[Page extract]
--- --- ---

For some, prescription medication is a matter of life or death. If you have a medical condition that requires you to regularly take medication, you should consider having an extra reserve of those essential drugs.
Good reasons to have a stockpile of medications
During a disaster you may find it hard to refill a prescription. Medical facilities may be overwhelmed and pharmacies may have limited hours of service and depleted supplies.
Shipping or production of medications may be disrupted. During the early days of the COVID crisis, many drugs and vitamins were in short supply because production in China was drastically reduced.
Your surplus drug supply is like a rainy day fund. If you lose your job or face other financial hardship, you’ll be glad you have some extra medication put aside. It’ll be one less thing for you to stress about.
How much should you stockpile?
I think the minimum you should have in reserve is a 6 week supply. Most drug shortages are resolved in 4-6 weeks. But if you are also stockpiling as a cushion from a financial crisis or other long-term crisis, you may want to have a supply that lasts three months or more.

--- --- ---

[Data provided]
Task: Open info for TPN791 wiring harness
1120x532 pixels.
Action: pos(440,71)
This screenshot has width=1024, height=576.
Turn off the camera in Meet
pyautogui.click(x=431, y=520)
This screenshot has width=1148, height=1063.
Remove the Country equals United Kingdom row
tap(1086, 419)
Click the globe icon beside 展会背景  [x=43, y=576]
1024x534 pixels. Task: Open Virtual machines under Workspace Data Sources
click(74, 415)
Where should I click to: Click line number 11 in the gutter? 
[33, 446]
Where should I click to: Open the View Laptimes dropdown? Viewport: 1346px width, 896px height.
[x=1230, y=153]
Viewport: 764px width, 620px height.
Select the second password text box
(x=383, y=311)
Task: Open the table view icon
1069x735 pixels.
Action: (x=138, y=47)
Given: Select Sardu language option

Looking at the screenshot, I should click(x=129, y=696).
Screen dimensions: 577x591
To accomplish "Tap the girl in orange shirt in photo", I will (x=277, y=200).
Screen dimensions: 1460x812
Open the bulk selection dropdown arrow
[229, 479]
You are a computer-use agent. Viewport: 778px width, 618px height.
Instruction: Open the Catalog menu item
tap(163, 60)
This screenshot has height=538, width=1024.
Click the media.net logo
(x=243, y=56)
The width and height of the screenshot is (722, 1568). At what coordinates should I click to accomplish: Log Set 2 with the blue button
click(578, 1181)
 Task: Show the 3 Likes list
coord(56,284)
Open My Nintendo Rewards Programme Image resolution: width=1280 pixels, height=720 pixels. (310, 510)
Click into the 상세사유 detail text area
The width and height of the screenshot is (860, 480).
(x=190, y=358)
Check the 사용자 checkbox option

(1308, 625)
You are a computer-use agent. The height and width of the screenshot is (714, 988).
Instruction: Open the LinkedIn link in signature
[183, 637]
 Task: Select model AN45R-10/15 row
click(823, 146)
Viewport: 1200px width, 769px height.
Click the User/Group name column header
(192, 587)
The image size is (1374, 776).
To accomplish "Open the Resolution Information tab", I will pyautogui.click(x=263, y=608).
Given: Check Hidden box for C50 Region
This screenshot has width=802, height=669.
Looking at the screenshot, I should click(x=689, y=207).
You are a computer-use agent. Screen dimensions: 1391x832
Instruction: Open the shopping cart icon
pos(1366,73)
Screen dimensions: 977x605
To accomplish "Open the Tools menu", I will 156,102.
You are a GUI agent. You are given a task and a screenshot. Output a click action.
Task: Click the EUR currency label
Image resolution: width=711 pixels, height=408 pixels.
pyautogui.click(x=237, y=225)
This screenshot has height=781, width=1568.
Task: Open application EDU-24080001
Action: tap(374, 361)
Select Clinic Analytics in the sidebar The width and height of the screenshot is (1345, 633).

--- --- ---

[Task brief] Pick up the article on stockpiling prescription medication after its last sentence and continue it.

[Exercise output]
Any reserve more than six months can become
problematic. The biggest concern is the shelf life of the medication. Most medications expire within a year, and if storage conditions are not ideal, they could lose their potency much sooner than that.
If you decide to store enough medication for six months or more, please be very attentive to the storage conditions and expiration dates.
If you decide to stockpile medication, please remember these guidelines:
- Do not stockpile by skipping a day or two of your medication. Your doctor has determined the best dose and frequency for optimal health outcomes. Skipping one or more dosages can possibly threaten your health.
- Be aware of expiration dates. Clearly mark the date of purchase and know when the medication will expire. Rotate medications, always using the oldest first.
- Keep medications in their original bottles so that you know the date of purchase, any precautions and the dosage and frequency.
- Store medications in a child-proof storage container and protect from moisture, heat and light.
Just like food, the biggest enemies of your medication are light, heat and moisture.
- All medications should be stored in airtight containers to keep out moisture.
- Store in a dark closet or a container that will block light.
- Keep medications at 70° or cooler.
Start with your Doctor
Start by talking to your doctor. Explain that you have a philosophy of preparing for disasters and that you want to ensure you will have a good supply of your medication in case of an emergency and you’d like his support.
You’ll also want to include the pharmacist in this conversation. Pharmacists have to abide by strict regulations and if they think you are abusing medication, they are required to report it. Avoid the hassle of meddlesome regulations by enlisting cooperation from your doctor and pharmacist.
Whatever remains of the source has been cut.